Breast tumours are known to have high levels of intratumour heterogeneity^1-3. Tumours demonstrating high levels of heterogeneity are of a more ‘aggressive’ phenotype^1-3. Histogram analysis provides a method of characterising lesion heterogeneity via a number of summary statistics (mean, median, standard deviation, skewness, kurtosis, and percentiles)^1-3, yet traditionally, imaging metrics tend to be assessed via mean and median values^1-3.

The purpose of this study is to i) determine if histogram analysis of pre-treatment DCE-MRI parameters are associated with traditional prognostic indicators; ii) to conclude if an assessment of lesion heterogeneity provides superior prognostic information than mean or median metrics; and iii) assess if pre-treatment DCE-MRI vascular kinetics provide independent prognostic information regarding early (≤36months) breast cancer recurrence.

MR imaging was undertaken on a 3.0T scanner (GE Healthcare) prior to neoadjuvant chemotherapy (NAC). In each case a 3D dynamic dataset was acquired utilising VIBRANT with a temporal resolution of ~30secs. Semi-automated ROI’s were generated on each slice that demonstrated malignant tissue throughout the breast to generate a 3D volume of interest (VOI).

For DCE-MRI analysis the signal intensity time course was assessed in a pixel-by-pixel manner across all dynamic phases. Linear interpolation was employed to determine vascular parameters. Histogram analysis of the whole lesion was undertaken to allow an assessment of tumour heterogeneity and resulted in first order statistics (mean, standard deviation, skew, kurtosis, median, 5th, and 95th percentiles) for the following model free empirical parameters: maximum enhancement index, time to maximum, rise time, normalised maximum intensity time ratio, percentage of the maximum enhancement index recorded at 30 seconds (PC₃₀), initial slope, final slope and AUC at 60 seconds (AUC₆₀), see Figure 1.

Clinical records provided the following traditional survival indicators: grade (I and II or III), oestrogen receptor (ER) status (negative or positive), progesterone (PR) status (negative or positive), human epidermal growth factor receptor 2 (HER2) status (negative or positive), molecular subtype (triple negative or all other), T stage (≤T2 or >T2), and N stage (N0 or ≥N1).

To assess significant differences within traditional prognostic indicators non-parametric Mann Whitney U-tests were performed.
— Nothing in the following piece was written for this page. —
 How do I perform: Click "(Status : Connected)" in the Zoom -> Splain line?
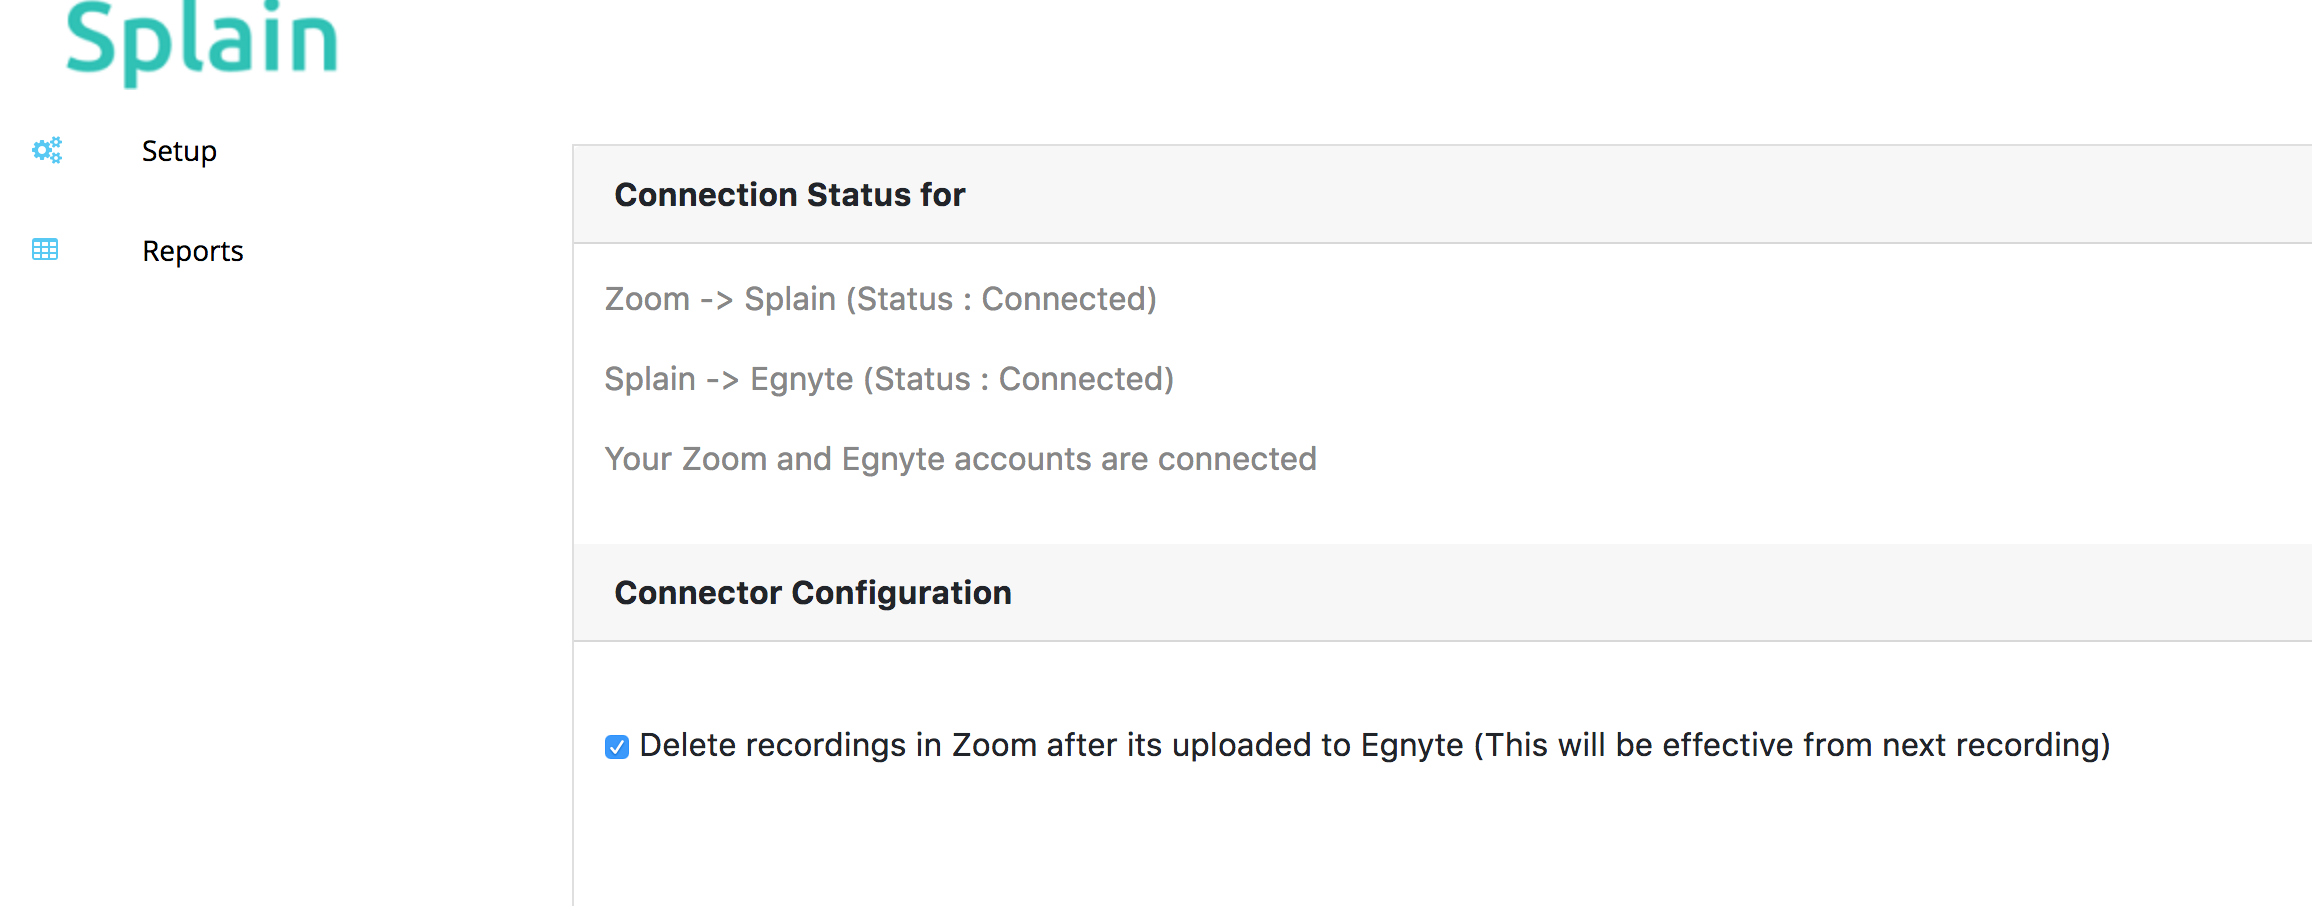coord(1001,299)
For survival analysis patients were categorised as having a critical survival event or censored. Critical events were defined as local tumour recurrence and/or distant metastasis (DFS). Patients without critical events were censored. The DFS time interval was defined as the time from initiation of NAC to critical or censored event. A Cox’s proportional hazards model (CPHM) was used for both univariate and multivariate survival analysis.

To avoid over-parameterisation and increase model generalisation a 2-stage feature selection methodology was utilised. Firstly, only those DCE-MRI parameters that demonstrated a post Bonferroni correction significant (p ≤0.05) Mann Whitney U-test result were entered into the univariate CPHM. Secondly, to avoid over-parameterisation, while allowing a comparison with all traditional prognostic indicators only parameters demonstrating significant univariate results were entered into the multivariate CPHM along with all traditional parameters.

To allow appropriate dichotomisation of DCE-MRI parameters the Youden’s Index⁴ was utilised to highlight a suitable threshold for each DCE-MRI parameter.

208 subjects underwent analysis. Following Bonferroni correction 4 significant differences were revealed based on mean or median metrics whereas 31 significant differences were noted for standard deviation, skew, kurtosis, 5th and 95th percentiles (Table 1). Standard deviation alone represented 16 significant differences (Figure 2).

158 individuals were followed up for 36 months and were entered into the survival analysis. The number of critical and censored events along with median follow-up intervals are presented in Table 2. Significant univariate survival DCE-MRI parameters are presented in Table 3. When considering multivariate DFS analysis the following variables were retained by the CPHM: ER, T-stage and initial slope standard deviation (Table 3).

The low number of significant U-test results for mean and/or median measures suggests that other metrics, particularly standard deviation, might better characterise lesions and provide better opportunities for planning personalised therapy.

Regarding DFS, histogram based metrics revealed that tumours demonstrating greater dispersion of the initial enhancement (PC₃₀, initial slope) and the amount of contrast agent delivered to and retained by the tumour (AUC₆₀) along with higher hot (PC₃₀ 95th percentile) and lower cold (rise time 5th percentile) spot values of the initial enhancement are all traits of shorter DFS intervals. Multivariate survival analysis demonstrated that DCE-MRI histogram parameters provided independent prognostic information supplementing traditional survival parameters.

Pre-treatment DCE-MRI histogram parameters are associated with traditional prognostic indicators, have superior prognostic information than mean and/or median values and provide independent prognostic information regarding early (≤36months) breast cancer recurrence.